A última classe de moduladores compreende as hormonas, produzidas por vários órgãos do corpo, como as glândulas adrenais, sexuais e a pituitária. Ao serem libertadas para a corrente sanguínea, chegam até ao cérebro, onde se ligam a receptores específicos, alterando a capacidade de transmissão do glutamato ou do GABA. O cortisol, uma hormona esteróide libertada pelas glândulas adrenais durante o stress, tem uma influência muito grande na transmissão da informação em circuitos neuronais envolvidos nos processos da memória e da emoção, pela sua capacidade de alterar a inibição do glutamato pelo GABA. As hormonas sexuais, a testosterona e o estrogénio, também influenciam profundamente a transmissão neuronal e as próprias funções cerebrais. Outras hormonas, como a oxitocina e a vasopressina, têm papéis determinantes no comportamento e na determinação de estados emocionais ou disposicionais nos mamíferos, relacionadas com o

comportamento reprodutivo. Um estudo muito interessante sobre a criação de laços afectivos entre mamíferos, ou seja, a criação de uma relação de par, foi realizado numa das poucas espécies monogâmicas, a ratazana da pradaria (INSEL, 1997; CARTER, 1998). A diferença de comportamento entre esta espécie e a sua parente próxima, a ratazana da montanha, que é polígama, depende da diferente localização dos receptores destas hormonas. A oxitocina está envolvida nas contracções uterinas durante o trabalho de parto, na produção de leite, durante a amamentação. A vasopressina influencia o tipo de comportamento do macho, nomeadamente a defesa da fêmea, envolvendo ou não agressão defensiva da companheira relativamente a outros machos. A oxitocina apenas influencia o comportamento afectivo das fêmeas, do mesmo modo que a vasopressina, o dos machos. O seu papel depende da produção de estrogénio, no caso das fêmeas, e da testosterona, no caso dos machos (SCHULKIN, 1999, LEDOUX, 2002). Embora estas hormonas também estejam presentes na espécie humana, ainda não foi possível provar a sua relação com a criação de laços afectivos, por razões que incluem a impossibilidade de um estudo laboratorial desta natureza.
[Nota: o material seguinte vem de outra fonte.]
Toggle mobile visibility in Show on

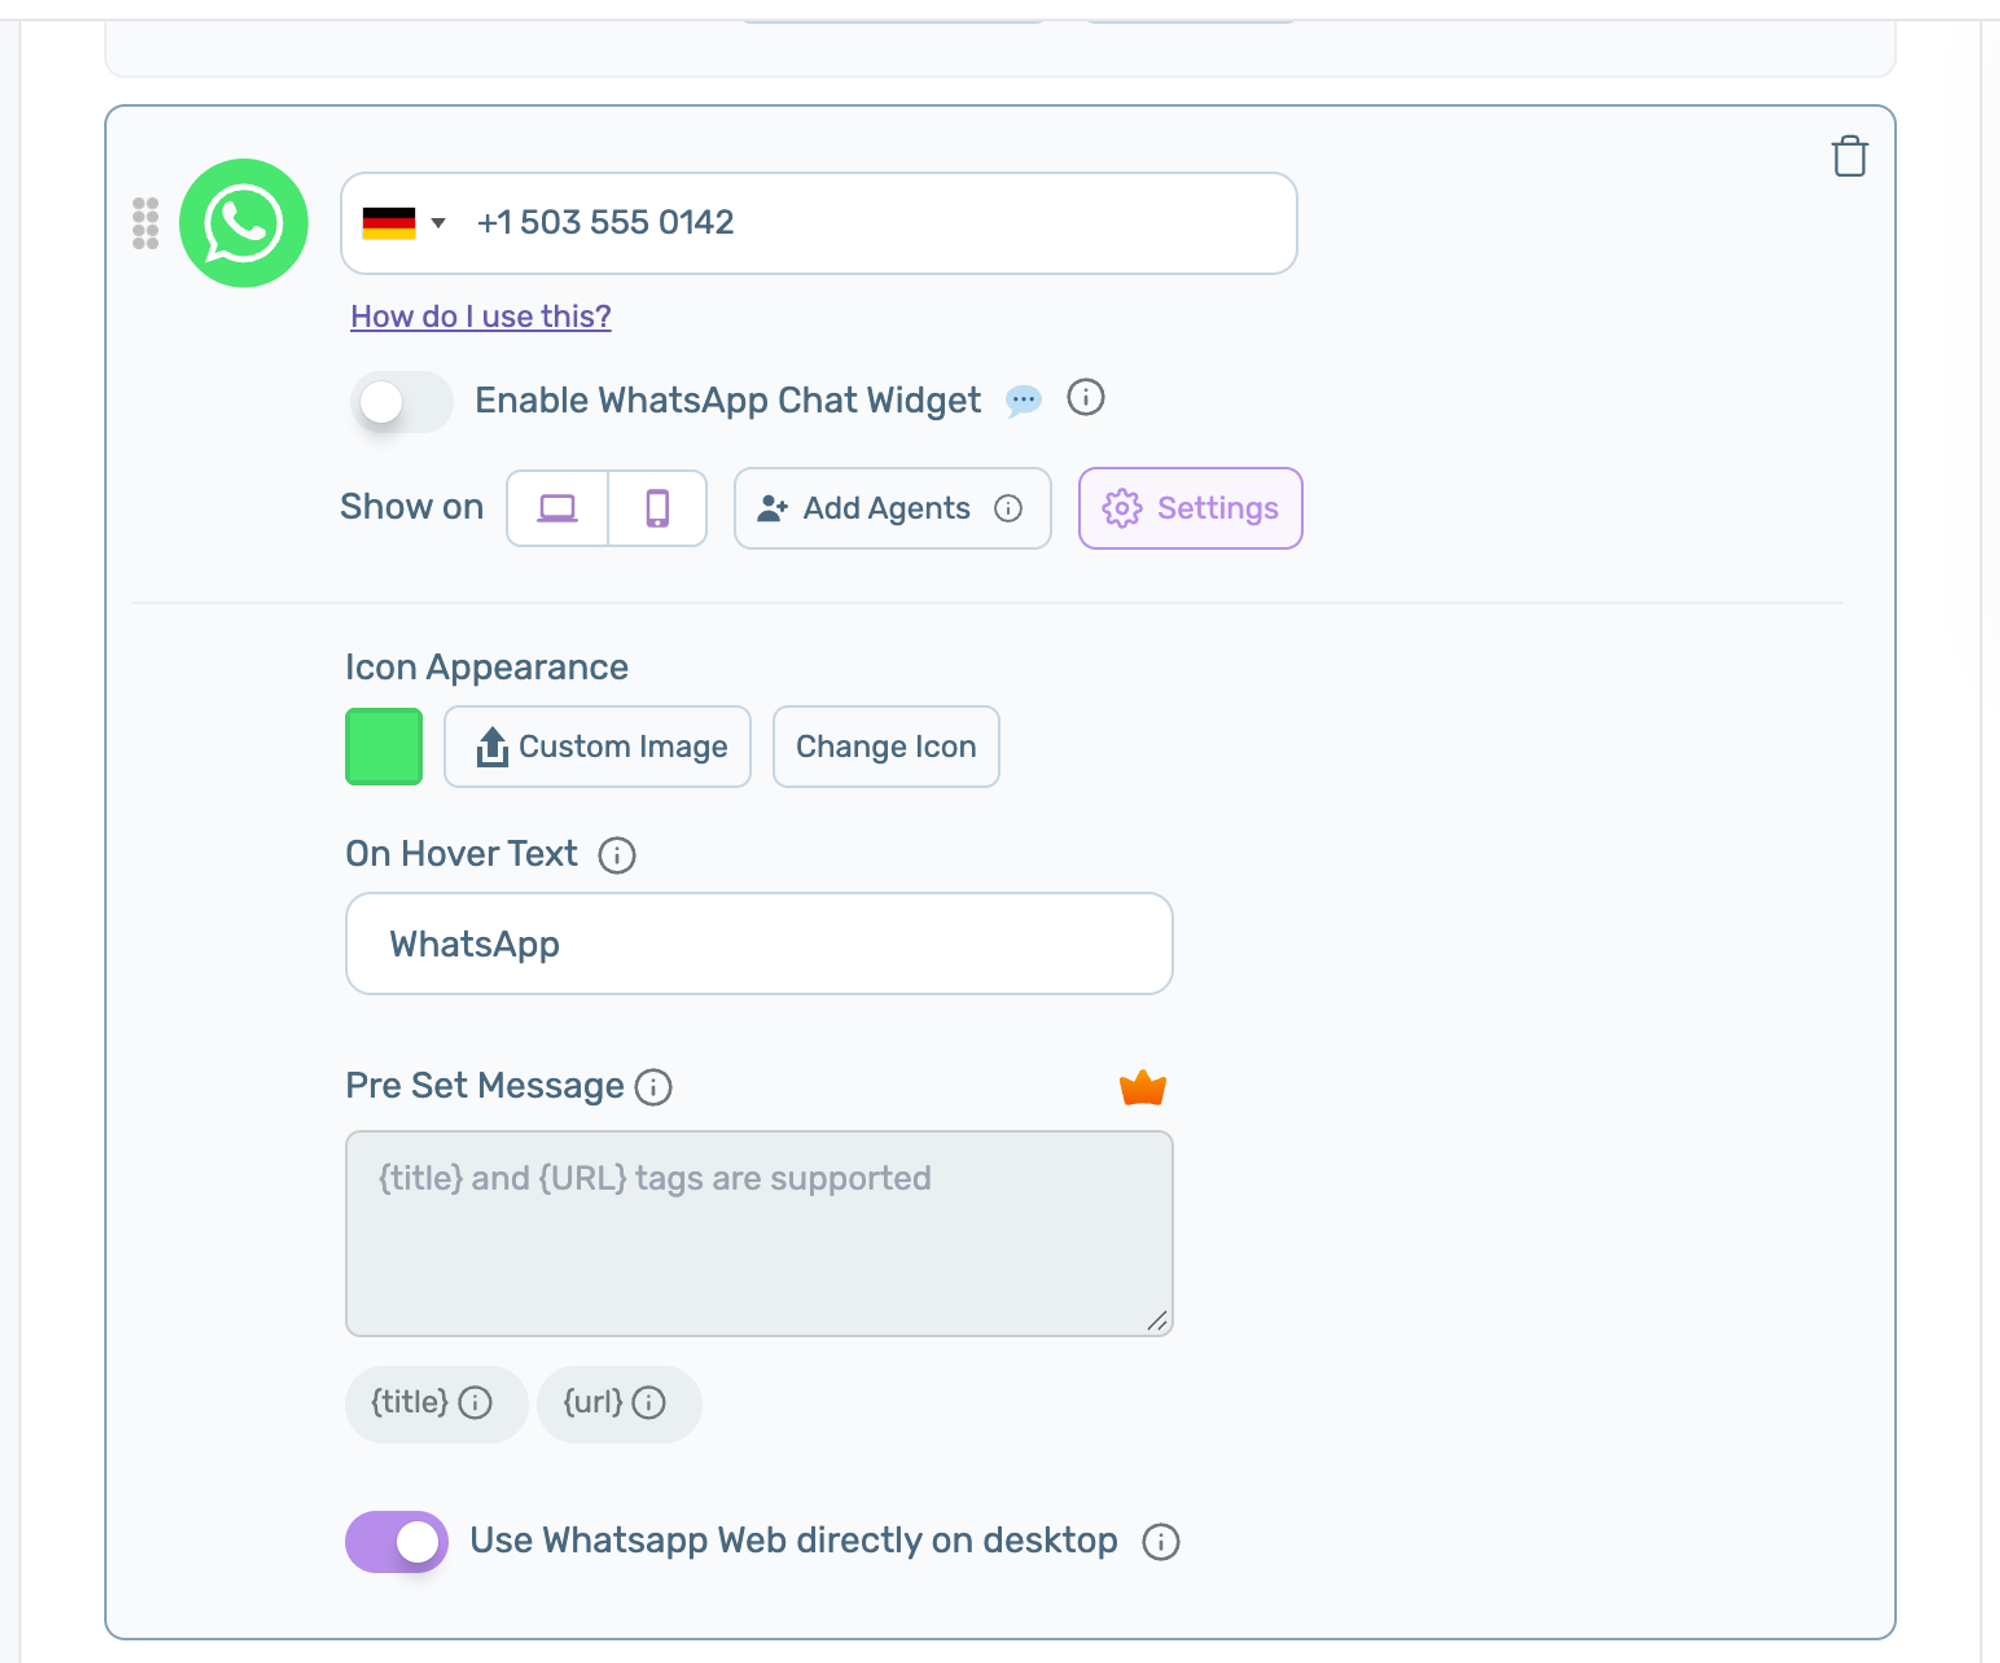pyautogui.click(x=657, y=508)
O papel dos neurotransmissores, neuromoduladores e hormonas é extremamente complexo. Não é possível uma abordagem redutora, equiparando a análise dos mecanismos neuroquímicos à compreensão dos fenómenos emocionais (DAMÁSIO, 1994). A emoção resulta do modo como todos os sistemas cerebrais processam a informação exterior de um modo integrado. Todos eles estão envolvidos em funções distintas, como a transmissão de informações exteriores ao corpo, captadas pelos sentidos, como a visão, a audição ou o tacto, ou capacidades como reacções ao perigo, a situações ou eventos que nos provocam sensações, sentimentos ou emoções. Basicamente, toda a nossa relação com o mundo exterior passa por transmissão sináptica excitatória, envolvendo o glutamato, regulada por sinapses inibitórias, através do GABA, e modulada por péptidos, monoaminas e hormonas. O que determina o tipo de reacção somatossensorial, se desencadeia ou não um estado emocional, e quais as suas características, não é apenas o processo de transmissão química, mas os circuitos específicos onde actuam (LEDOUX, 2002).